━━ EXERCISE MATERIALS

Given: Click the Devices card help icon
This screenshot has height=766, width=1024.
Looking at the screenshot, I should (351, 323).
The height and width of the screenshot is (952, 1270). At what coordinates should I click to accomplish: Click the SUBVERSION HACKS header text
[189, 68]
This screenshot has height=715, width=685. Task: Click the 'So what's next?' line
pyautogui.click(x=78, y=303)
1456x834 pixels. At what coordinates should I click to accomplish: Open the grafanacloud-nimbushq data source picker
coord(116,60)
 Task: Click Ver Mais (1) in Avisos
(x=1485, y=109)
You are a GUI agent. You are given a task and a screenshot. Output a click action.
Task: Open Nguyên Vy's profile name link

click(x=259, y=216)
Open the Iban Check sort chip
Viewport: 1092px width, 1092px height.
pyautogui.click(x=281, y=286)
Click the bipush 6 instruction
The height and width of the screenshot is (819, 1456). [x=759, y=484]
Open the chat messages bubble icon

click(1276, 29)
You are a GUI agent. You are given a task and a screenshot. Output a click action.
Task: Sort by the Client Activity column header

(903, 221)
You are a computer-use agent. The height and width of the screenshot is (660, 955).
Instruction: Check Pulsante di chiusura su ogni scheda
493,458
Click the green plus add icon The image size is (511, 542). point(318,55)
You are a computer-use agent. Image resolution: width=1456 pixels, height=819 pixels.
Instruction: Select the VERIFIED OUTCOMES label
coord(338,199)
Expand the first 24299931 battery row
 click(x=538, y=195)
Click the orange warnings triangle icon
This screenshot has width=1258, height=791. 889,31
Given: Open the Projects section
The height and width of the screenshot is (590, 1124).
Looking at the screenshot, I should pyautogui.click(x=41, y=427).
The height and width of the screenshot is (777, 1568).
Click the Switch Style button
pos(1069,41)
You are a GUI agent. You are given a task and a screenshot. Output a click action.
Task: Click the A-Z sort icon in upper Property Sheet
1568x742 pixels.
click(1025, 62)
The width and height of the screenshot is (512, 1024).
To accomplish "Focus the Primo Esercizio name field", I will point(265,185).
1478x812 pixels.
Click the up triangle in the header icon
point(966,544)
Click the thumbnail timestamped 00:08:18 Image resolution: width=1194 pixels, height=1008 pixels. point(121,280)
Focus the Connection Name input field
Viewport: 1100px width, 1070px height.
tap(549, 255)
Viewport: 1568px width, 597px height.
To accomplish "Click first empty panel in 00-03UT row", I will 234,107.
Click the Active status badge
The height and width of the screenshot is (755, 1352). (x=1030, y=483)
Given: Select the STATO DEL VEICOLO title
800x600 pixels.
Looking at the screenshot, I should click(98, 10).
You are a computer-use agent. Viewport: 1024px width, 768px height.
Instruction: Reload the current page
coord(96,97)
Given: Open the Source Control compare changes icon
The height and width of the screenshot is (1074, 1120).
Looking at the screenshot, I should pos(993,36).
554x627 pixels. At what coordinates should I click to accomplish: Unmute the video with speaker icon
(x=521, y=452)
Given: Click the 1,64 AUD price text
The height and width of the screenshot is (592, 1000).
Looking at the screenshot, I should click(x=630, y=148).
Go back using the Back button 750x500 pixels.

━━━━

YOUR INSTRUCTIONS: Copy all of the rows above, keeping every line unchanged.

COMPLETED EXERCISE:
Given: Click the Devices card help icon
This screenshot has height=766, width=1024.
Looking at the screenshot, I should (351, 323).
The height and width of the screenshot is (952, 1270). At what coordinates should I click to accomplish: Click the SUBVERSION HACKS header text
[189, 68]
This screenshot has height=715, width=685. Task: Click the 'So what's next?' line
pyautogui.click(x=78, y=303)
1456x834 pixels. At what coordinates should I click to accomplish: Open the grafanacloud-nimbushq data source picker
coord(116,60)
 Task: Click Ver Mais (1) in Avisos
(x=1485, y=109)
You are a GUI agent. You are given a task and a screenshot. Output a click action.
Task: Open Nguyên Vy's profile name link

click(x=259, y=216)
Open the Iban Check sort chip
Viewport: 1092px width, 1092px height.
pyautogui.click(x=281, y=286)
Click the bipush 6 instruction
The height and width of the screenshot is (819, 1456). [x=759, y=484]
Open the chat messages bubble icon

click(1276, 29)
You are a GUI agent. You are given a task and a screenshot. Output a click action.
Task: Sort by the Client Activity column header

(903, 221)
You are a computer-use agent. The height and width of the screenshot is (660, 955).
Instruction: Check Pulsante di chiusura su ogni scheda
493,458
Click the green plus add icon The image size is (511, 542). point(318,55)
You are a computer-use agent. Image resolution: width=1456 pixels, height=819 pixels.
Instruction: Select the VERIFIED OUTCOMES label
coord(338,199)
Expand the first 24299931 battery row
 click(x=538, y=195)
Click the orange warnings triangle icon
This screenshot has width=1258, height=791. 889,31
Given: Open the Projects section
The height and width of the screenshot is (590, 1124).
Looking at the screenshot, I should pyautogui.click(x=41, y=427).
The height and width of the screenshot is (777, 1568).
Click the Switch Style button
pos(1069,41)
You are a GUI agent. You are given a task and a screenshot. Output a click action.
Task: Click the A-Z sort icon in upper Property Sheet
1568x742 pixels.
click(1025, 62)
The width and height of the screenshot is (512, 1024).
To accomplish "Focus the Primo Esercizio name field", I will point(265,185).
1478x812 pixels.
Click the up triangle in the header icon
point(966,544)
Click the thumbnail timestamped 00:08:18 Image resolution: width=1194 pixels, height=1008 pixels. point(121,280)
Focus the Connection Name input field
Viewport: 1100px width, 1070px height.
tap(549, 255)
Viewport: 1568px width, 597px height.
To accomplish "Click first empty panel in 00-03UT row", I will 234,107.
Click the Active status badge
The height and width of the screenshot is (755, 1352). (x=1030, y=483)
Given: Select the STATO DEL VEICOLO title
800x600 pixels.
Looking at the screenshot, I should click(98, 10).
You are a computer-use agent. Viewport: 1024px width, 768px height.
Instruction: Reload the current page
coord(96,97)
Given: Open the Source Control compare changes icon
The height and width of the screenshot is (1074, 1120).
Looking at the screenshot, I should pos(993,36).
554x627 pixels. At what coordinates should I click to accomplish: Unmute the video with speaker icon
(x=521, y=452)
Given: Click the 1,64 AUD price text
The height and width of the screenshot is (592, 1000).
Looking at the screenshot, I should click(x=630, y=148).
Go back using the Back button 750x500 pixels.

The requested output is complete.